1: What is she going to do about parking?
Jeannine has already defended parking by organizing against big projects that would further impact neighborhood parking. She fought against the hotel project on Ocean and Cherry, which didn’t have adequate parking for the hundreds of guests and would have made parking for residents even more impossible.
When she’s elected, Jeannine is in favor of more diagonal parking, creating residential permits, encouraging businesses and churches to open their lots at night for resident parking, and pledges to create at least one hundred new parking spaces within her first hundred days in office.
2: What is she going to do about the homeless?

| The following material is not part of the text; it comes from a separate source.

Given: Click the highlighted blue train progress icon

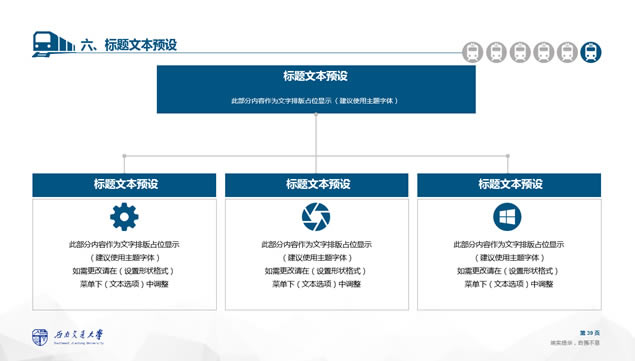Looking at the screenshot, I should [590, 52].
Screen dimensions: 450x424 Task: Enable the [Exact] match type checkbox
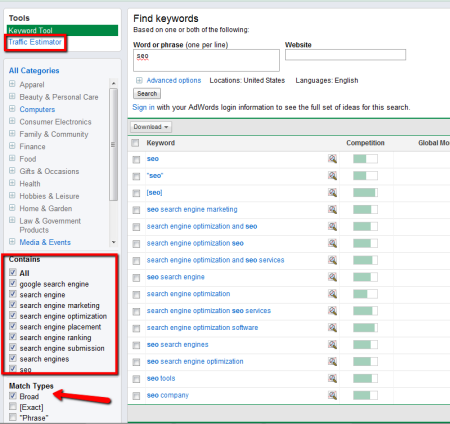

Jeannine isn’t interested in continuing the same failed approach on homelessness. She wants to hire mental health officers to work directly with our homeless population, guide them to social services, and start approaching the problem head-on. Our city’s firefighters should not be responding to homeless issues, they need to focus on real emergencies where seconds can be the difference between life and death.

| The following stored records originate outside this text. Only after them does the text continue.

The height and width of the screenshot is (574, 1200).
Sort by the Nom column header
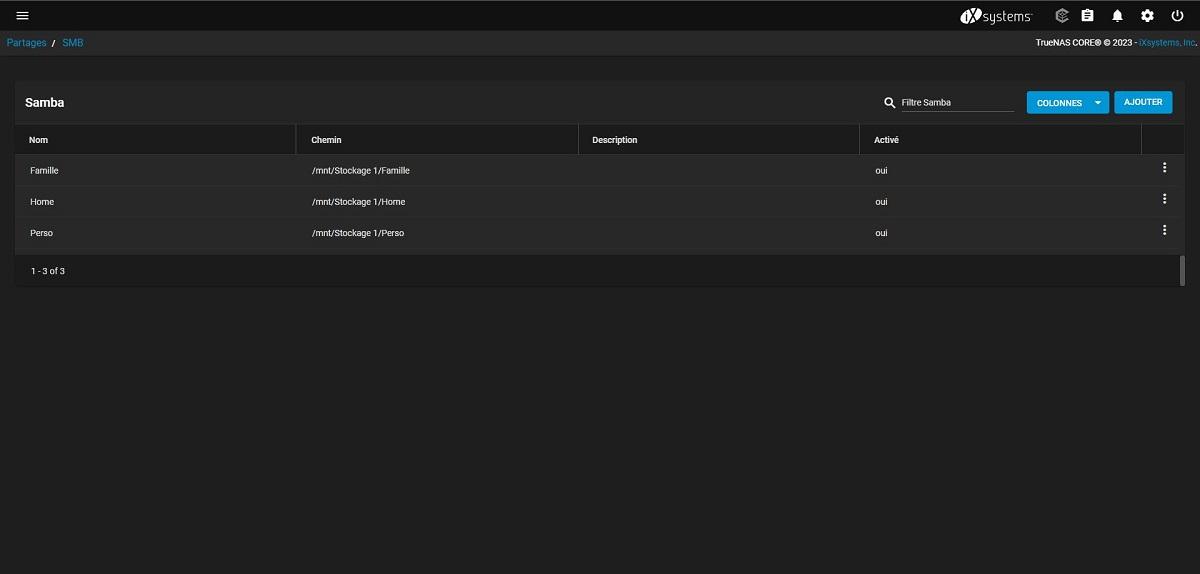pos(38,140)
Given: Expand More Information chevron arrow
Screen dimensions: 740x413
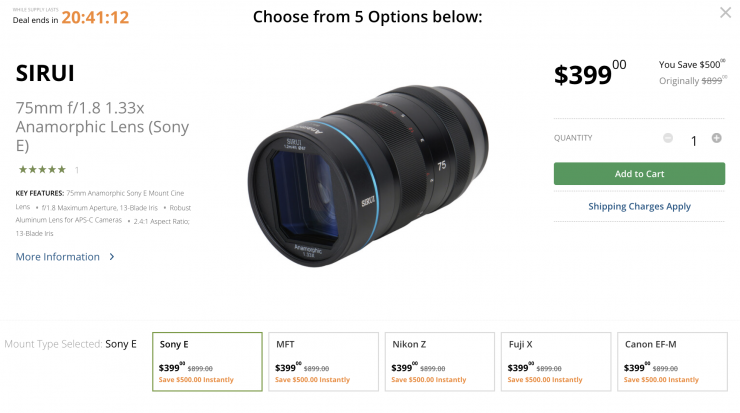Looking at the screenshot, I should tap(112, 257).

Homelessness in our city is a chronic problem that Long Beach hasn’t faced for years. We need leadership that has experience bringing large groups together to solve everyday problems. Jeannine is already doing that -- she’s organized a Homeless Day of Action, formed a group of non-profits, small business owners, residents, and experts in the field to start working on a real plan to start reducing our city’s homeless population.

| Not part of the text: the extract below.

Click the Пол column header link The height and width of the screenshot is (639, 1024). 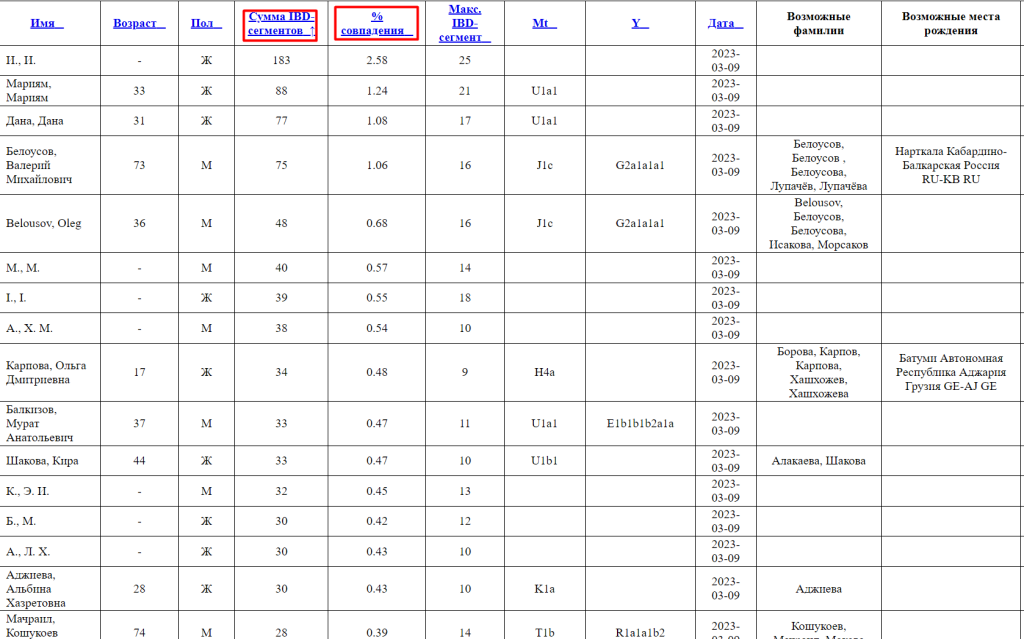click(205, 23)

3: What is she going to do to provide more affordable housing?
Jeannine has been working with Housing Long Beach for nearly a decade working to organize renters, apartment owners and councilmembers to improve our housing stock and build more mixed use housing for low-income residents.
When she’s elected, Jeannine will build on this experience and focus on:
A: Develop a funding source for an Affordable Housing Trust Fund -- where developer and real estate transaction fees are coupled with other funding sources
B: Balance development downtown with an inclusionary housing ordinance
C: Support creative projects like the Breakers
4: How does Jeannine feel about legalizing marijuana?
Jeannine is in favor of medical marijuana for those who need it and believes the city needs to take real leadership on the issue. She's been extremely disappointed with the lack of real action. No more task force- she's supportive of the efforts to allow voters to pass a comprehensive policy that will increase access to medicine and grow the general fund.
5: What is her party?
Jeannine is a proud Democrat, she’s the only candidate with the endorsement of the Democratic Party and by three democratic clubs based in Long Beach. She is also the only candidate endorsed by progressive leaders like Congressmembers Alan Lowenthal and Janice Hahn, LA County Supervisor Sheila Kuehl, and Councilmembers Rex Richardson and Roberto Uranga.
6: What is she going to do about crime?
In order to prevent crime, Jeannine believes we have to focus on the youth in our district. She is in favor of adding more after-school programs focusing on arts and internships. She is in favor of expanding local hire programs that hire youth and veterans to get them off the street. Jeannine also wants to invest in non-profits that invest in youth development.
increase the local hire for youth and disadvantaged communities
Work with the arts council, high schools, and the city to increase opportunities for youth that might not go directly to college
Work with the LBCC to increase access to college
Work with non-profits to work as bridges between communities and law enforcement to rebuild trust
7: What is Jeannine going to do for the Arts?
Locally Jeannine sees the arts as playing a key role in revitalizing neighborhoods, working with our at risk youth, and bringing innovation and creativity into our local economy. Jeannine believes we can do a better job of educating residents, young and old, through the arts, as well as a better job of connecting local artist to economic and educational opportunities. We can also use the arts to connect people to their local government in new ways, with the goal of ensuring everyone has a voice in solving our everyday problems. By working together and using the creativity of the arts, we can create the real change people are so hungry for.
Government is the best advocate for the arts, as it can be an unbiased source of continuing revenue free from the pressures of the market. Government also has the most to gain from supporting the arts, as the arts helps to build community and break down the barriers.
It is critical that we allocate funds to support our Arts Council, artist development, public art, and education.The arts creates jobs, community engagement, revitalizes neighborhoods , and builds a more expansive creative local economy. The arts also cultivates young people, creates new opportunities and facilitates academic achievement, while helping to revitalize neighborhoods.